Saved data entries
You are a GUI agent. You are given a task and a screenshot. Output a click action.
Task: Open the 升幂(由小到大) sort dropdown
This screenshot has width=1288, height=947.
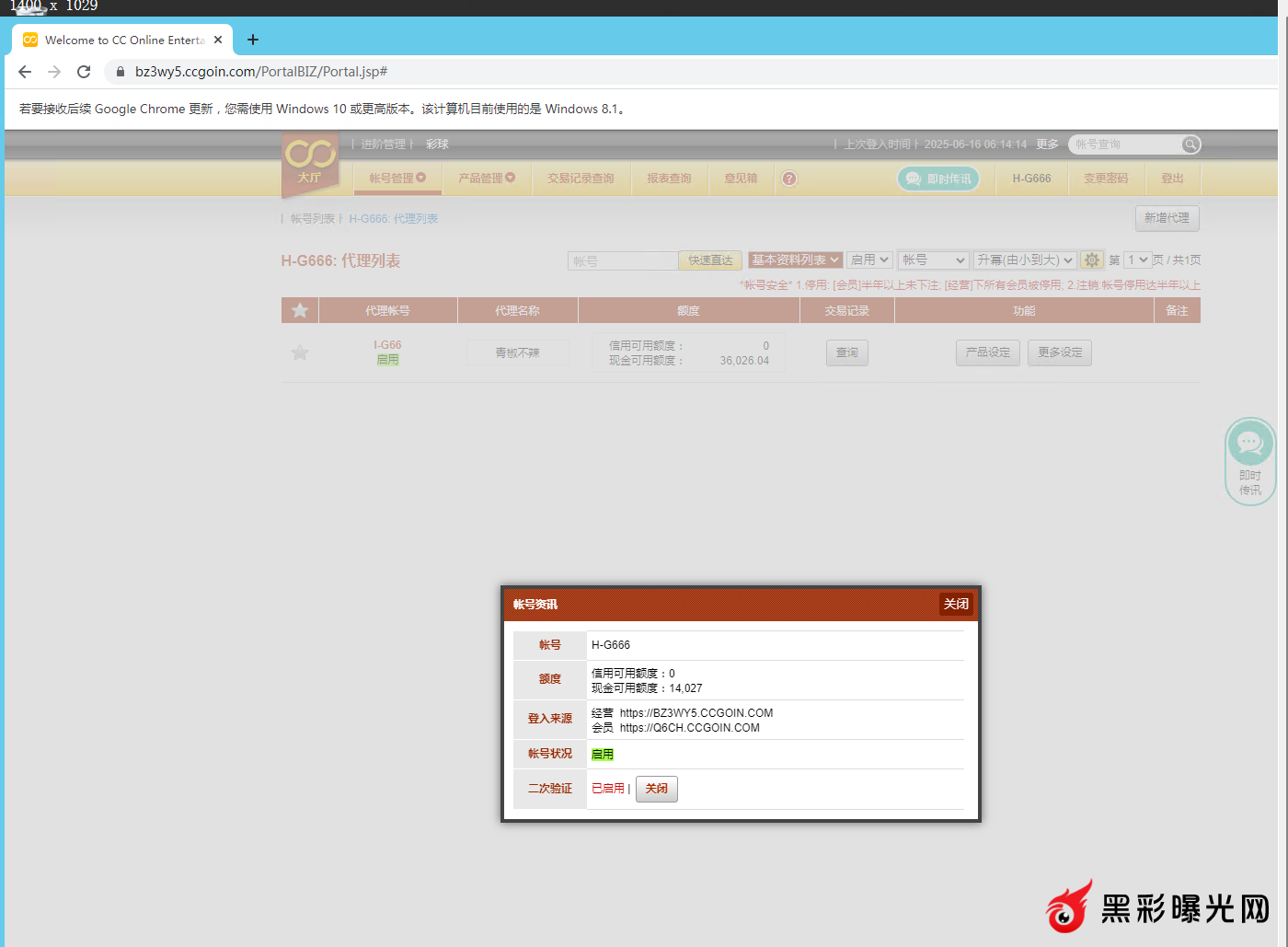click(1025, 260)
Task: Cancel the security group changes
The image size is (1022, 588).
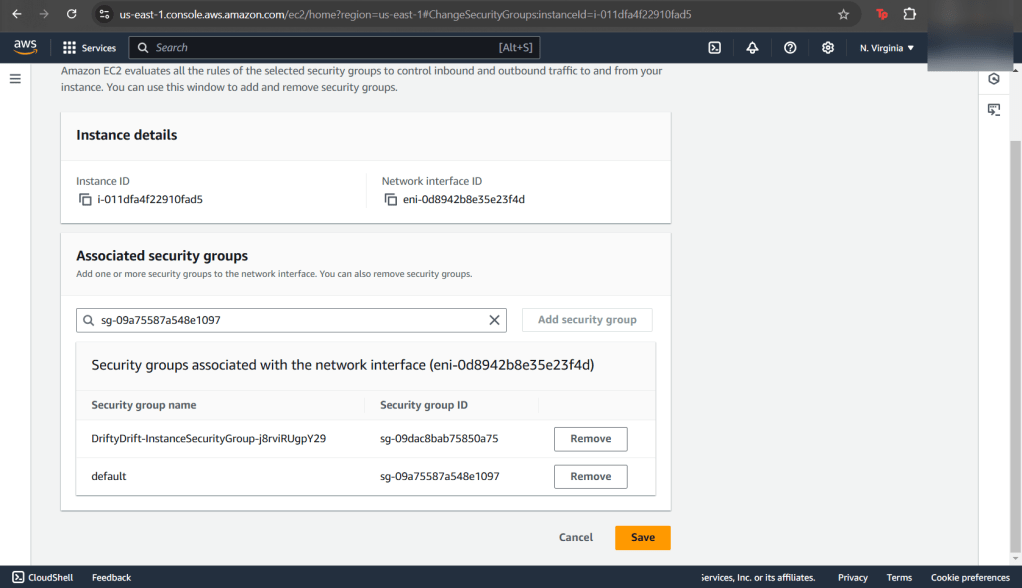Action: pos(576,538)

== EXERCISE AIM ==
All lines from the one containing "This screenshot has width=1288, height=947." to the last line of the records above, and no others, should be returned unchanged, without pictures.

== TASK OUTPUT ==
This screenshot has width=1288, height=947.
click(1025, 260)
Task: Cancel the security group changes
The image size is (1022, 588).
Action: pos(576,538)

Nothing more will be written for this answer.